== Records shown ==

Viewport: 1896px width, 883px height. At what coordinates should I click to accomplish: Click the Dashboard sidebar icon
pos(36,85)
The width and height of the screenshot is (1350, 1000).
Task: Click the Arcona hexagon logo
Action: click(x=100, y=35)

== Exercise prompt ==
Return the records above in their entirety, exactly as they appear.

== Answer to this exercise ==
Viewport: 1896px width, 883px height. At what coordinates should I click to accomplish: Click the Dashboard sidebar icon
pos(36,85)
The width and height of the screenshot is (1350, 1000).
Task: Click the Arcona hexagon logo
Action: click(x=100, y=35)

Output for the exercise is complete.